Exercise —
For the material below, output exactly the span from the line with "болница (59, 2023)" to the line with "Uncategorized (41, 70)", including both, and nothing besides.

The records —
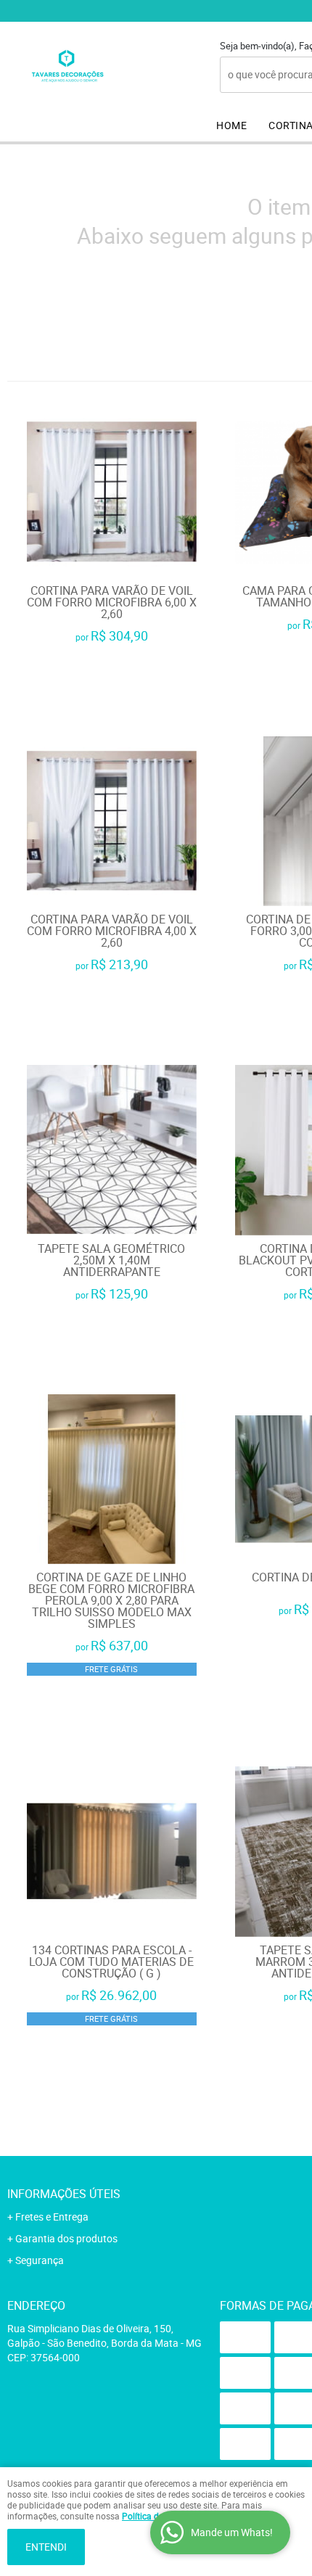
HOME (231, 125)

...

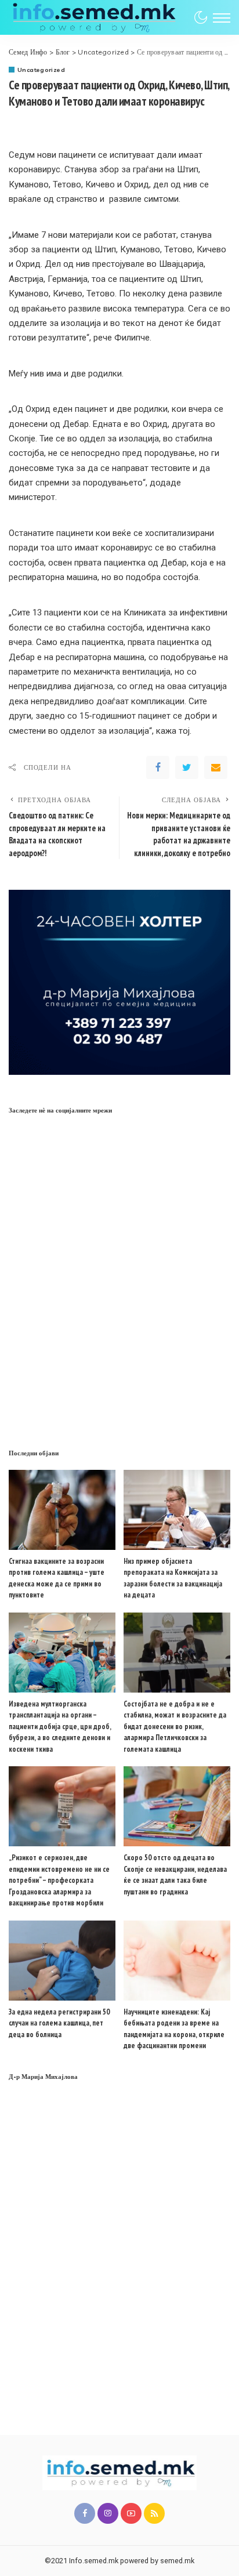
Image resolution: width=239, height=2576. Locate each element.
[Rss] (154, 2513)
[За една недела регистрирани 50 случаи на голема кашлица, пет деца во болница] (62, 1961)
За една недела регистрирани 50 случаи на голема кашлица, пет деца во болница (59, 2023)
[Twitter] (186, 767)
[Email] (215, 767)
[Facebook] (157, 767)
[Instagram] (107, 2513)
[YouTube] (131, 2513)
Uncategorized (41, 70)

Result of this exercise —
За една недела регистрирани 50 случаи на голема кашлица, пет деца во болница (59, 2023)
[Twitter] (186, 767)
[Email] (215, 767)
[Facebook] (157, 767)
[Instagram] (107, 2513)
[YouTube] (131, 2513)
Uncategorized (41, 70)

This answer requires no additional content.